Bernardino Ramazzini
1633 - 1714
Bernardino Ramazzini was born in Carpi, a town in north-central
Italy a few miles north of Modena. He studied both medicine and
law at Parma and received his doctorate in medicine in 1659.
In 1700, Ramazzini's work entitled De morbis artificum
diatriba was published: five years later the Latin work was
translated into English (altho does ugh not adequately until 1940)
as Diseases of Tradesmen. This was the first treatise to address
comprehensively the infirmities provoked by the hazards of one's
livelihood, that is, occupational health.
Ramazzini deals with a variety of trades people, such as miners of
metals, wet-nurses, corpse-bearers and fishermen. He also offers
advice for workers who stand, sedentary workers and those who
strain their eyes over fine work.
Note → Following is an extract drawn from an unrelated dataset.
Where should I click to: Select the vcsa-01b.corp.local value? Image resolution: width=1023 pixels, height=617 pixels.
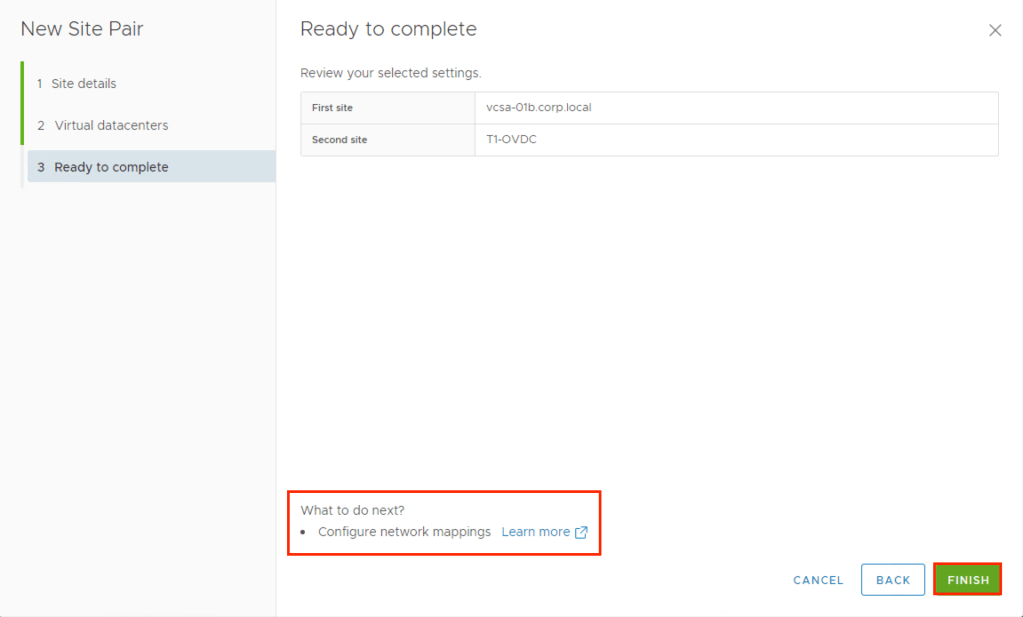[x=538, y=108]
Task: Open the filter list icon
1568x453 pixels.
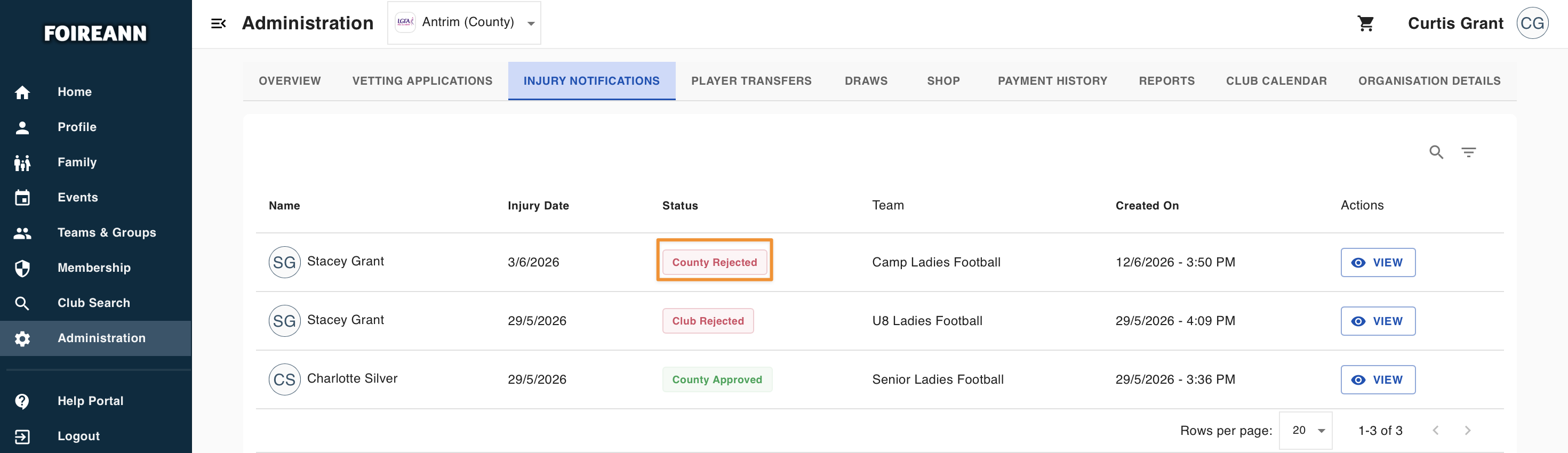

A dissertation on "diseases of
learned men" is included as well, lest it be thought that only
those involved with physical labor were subject to health hazards.
Ramazzini
discusses occupational health and hygiene in a practical yet
poetic manner, combining quotations from classical verse with his
own erudite prose. In the 1713 supplement, which augments the
original edition by twelve entries, Ramazzini muses on the nature
of weaving:
"How useful or rather how
necessary is the weaver’s art we can decide from the fact that
every living soul covers his nakedness with some sort of woven
stuff. Nor should we grumble at Nature for having bestowed plumage
on birds and on every animal a hairy cover while man alone she
left naked. For man has inventive talents and hands with which to
weave for himself many different kinds of clothing, not merely as
a covering but also to adorn and beautify himself."